(PROBLEM) In the listing, rewrite everything from the line containing "Click the histogram cache warning triangle" down to the line containing "pyautogui.click(x=550, y=84)", replacing "histogram" with "waveform" and changing nothing else. Leave the pictures out of your answer.

(DATA)
(begin)

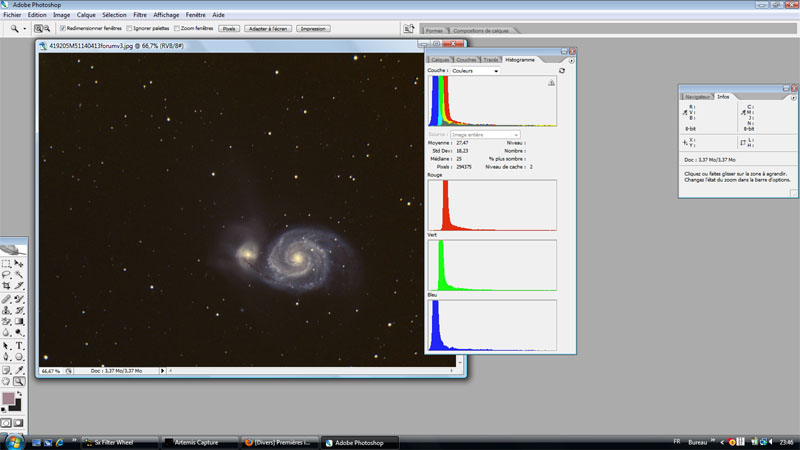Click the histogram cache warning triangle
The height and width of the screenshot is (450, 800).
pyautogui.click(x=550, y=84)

(end)
(begin)

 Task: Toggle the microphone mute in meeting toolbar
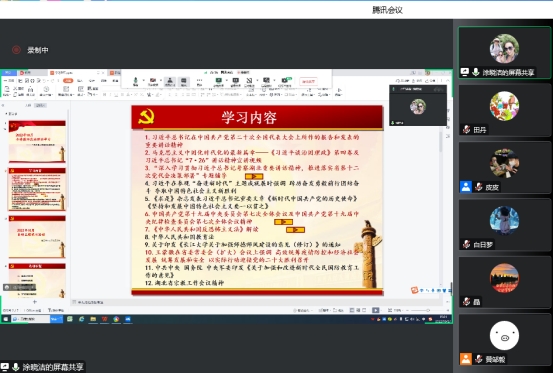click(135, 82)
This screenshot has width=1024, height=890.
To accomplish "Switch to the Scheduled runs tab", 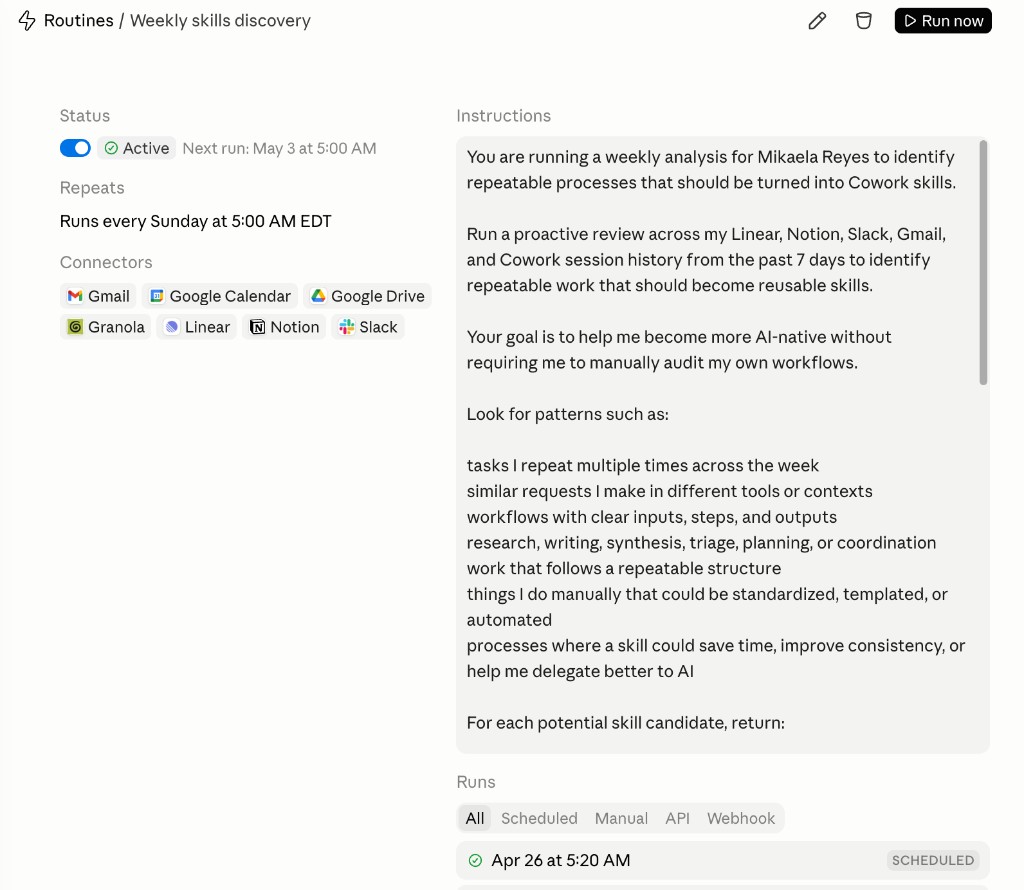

(end)
(begin)

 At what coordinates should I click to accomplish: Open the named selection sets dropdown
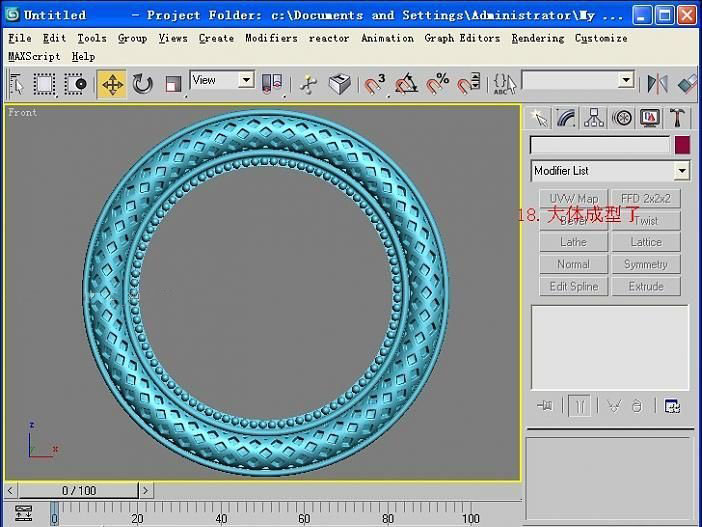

(end)

(TASK OUTPUT)
Click the waveform cache warning triangle
The height and width of the screenshot is (450, 800).
pyautogui.click(x=550, y=84)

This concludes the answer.